There is also the related question of whether the President must honor statutes that purport to limit his authority over law execution. Can Congress decree by statute that the President must eschew supervision or oversight over the enforcement of certain laws? Some suppose that the Congress can insulate execution from presidential control, while others insist that the Congress cannot strip away the President’s duty.
Another issue that arises is as a practical matter, the sweep of contemporary federal law ensures that federal law enforcers have tremendous enforcement discretion. Resource constraints coupled with numerous violations often preclude a policy of total enforcement. Given the inevitable tradeoffs, modern Presidents weigh the costs and benefits of investigation, apprehension, and prosecution, and sometimes create rules for allocating scarce resources across the range of possible investigations and prosecutions. In this context, judging what counts as faithful execution is laden with value judgments about the relative merits of certain enforcement priorities over others. Moreover, contentious disputes about the scope of discretion invariably revolve around claims that the President has violated his or her duty of faithful execution by failing to adopt a particular enforcement policy or strategy.
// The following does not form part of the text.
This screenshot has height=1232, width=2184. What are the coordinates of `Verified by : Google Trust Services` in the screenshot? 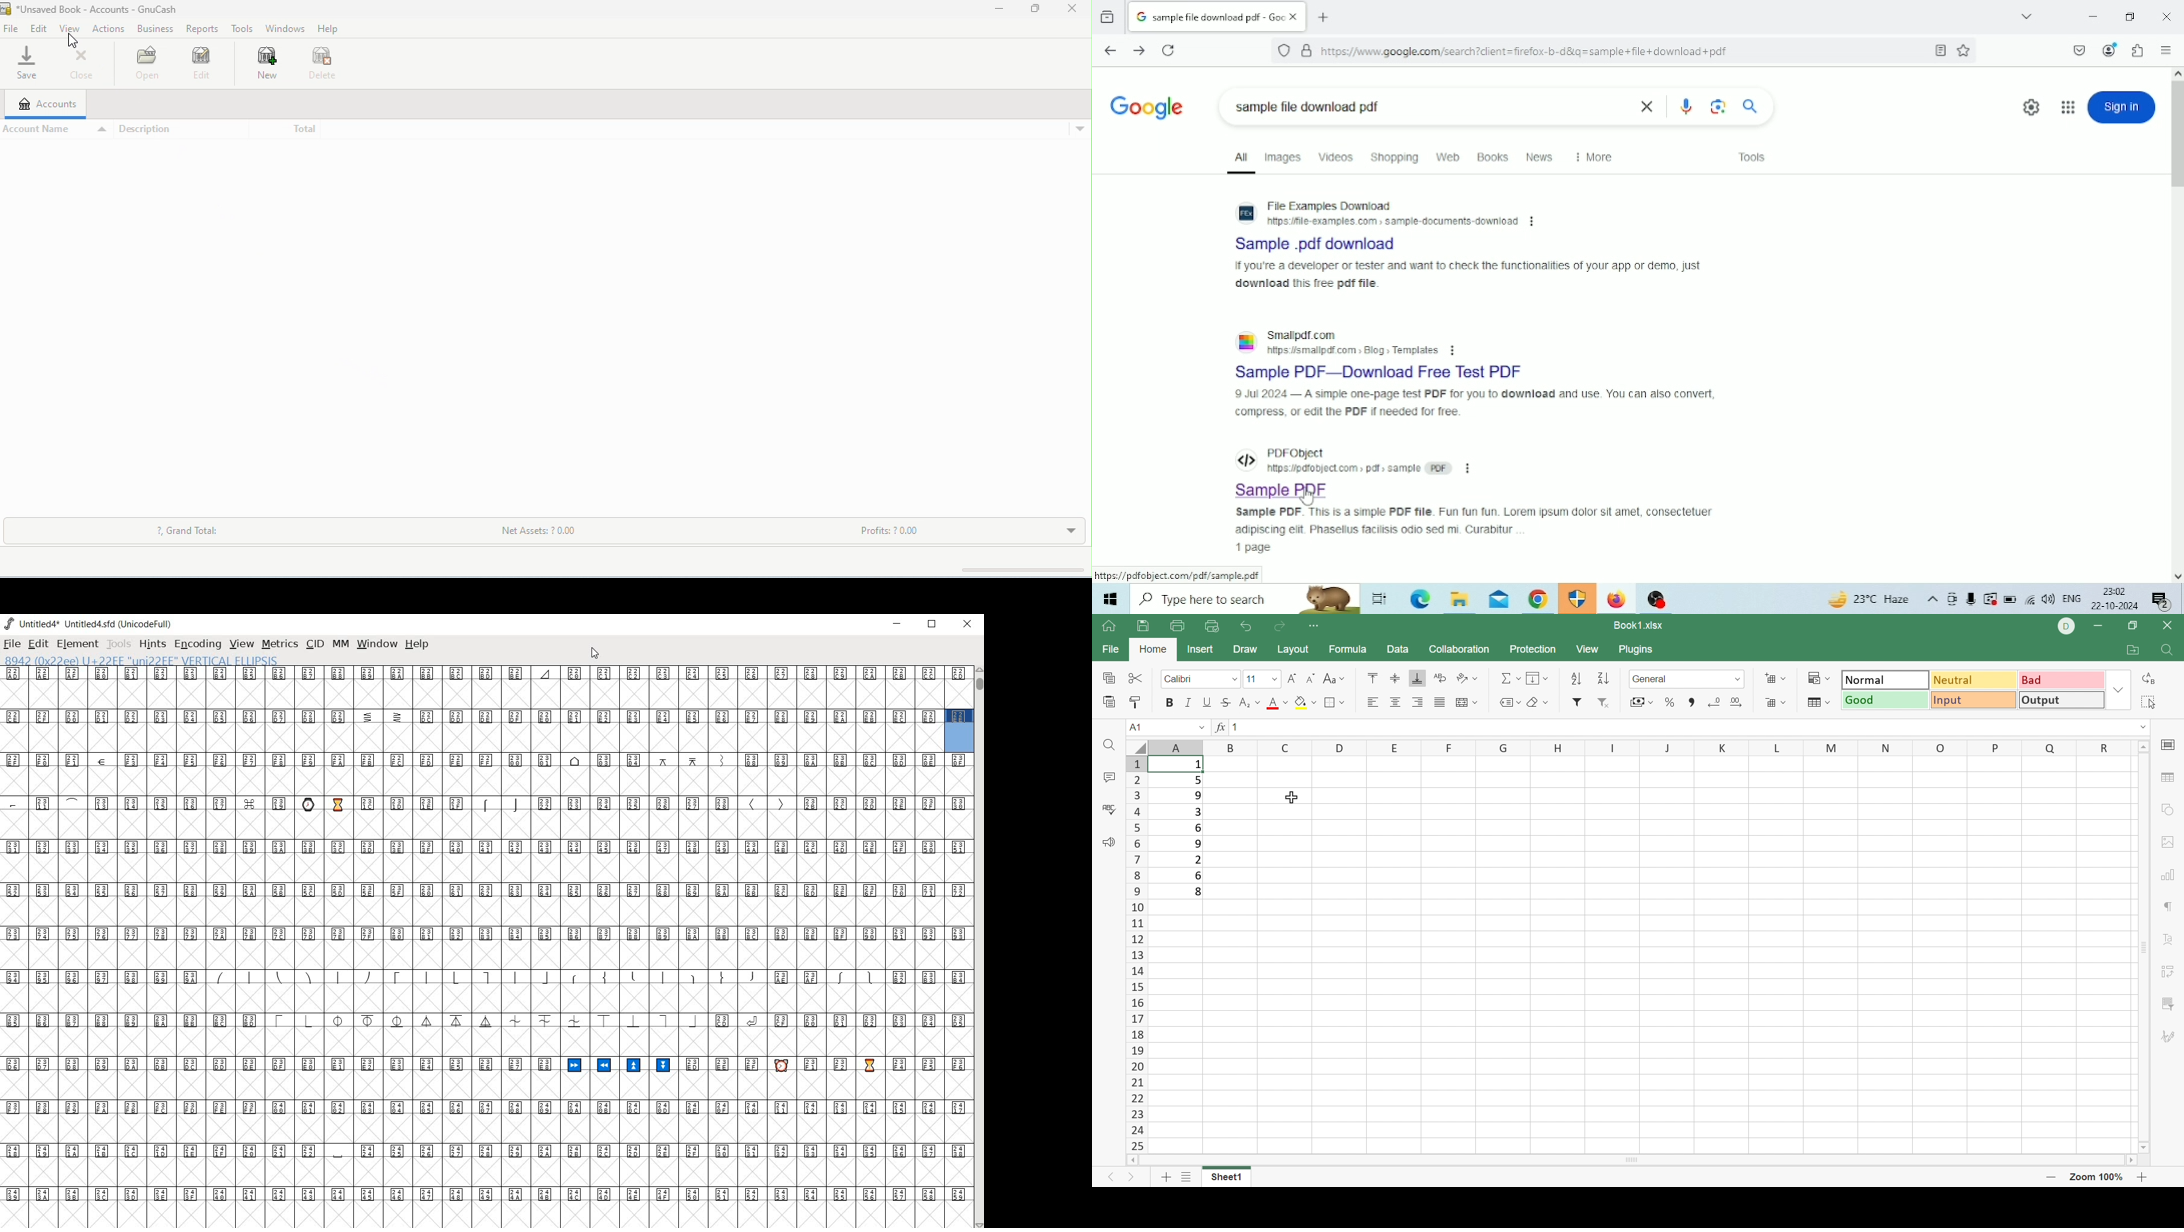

Finally, there remains the matter of how any limits on presidential power, whether contained in Article II, Section 3 or elsewhere, can be enforced. Article II does not directly address the point. Nonetheless, the executive has long acted as though it has a duty to implement judicial decisions, even those the President rejects. But what if that were to change? What if the President refuses to comply with a court decision limiting executive power because he or she believes that decision is wrong, or worse yet, because he or she simply decides not to abide by a judicial decision because it is inconvenient? Thus far, the Nation has not been forced to directly face executive defiance of a court order but there is no guarantee that we will have that luxury going forward.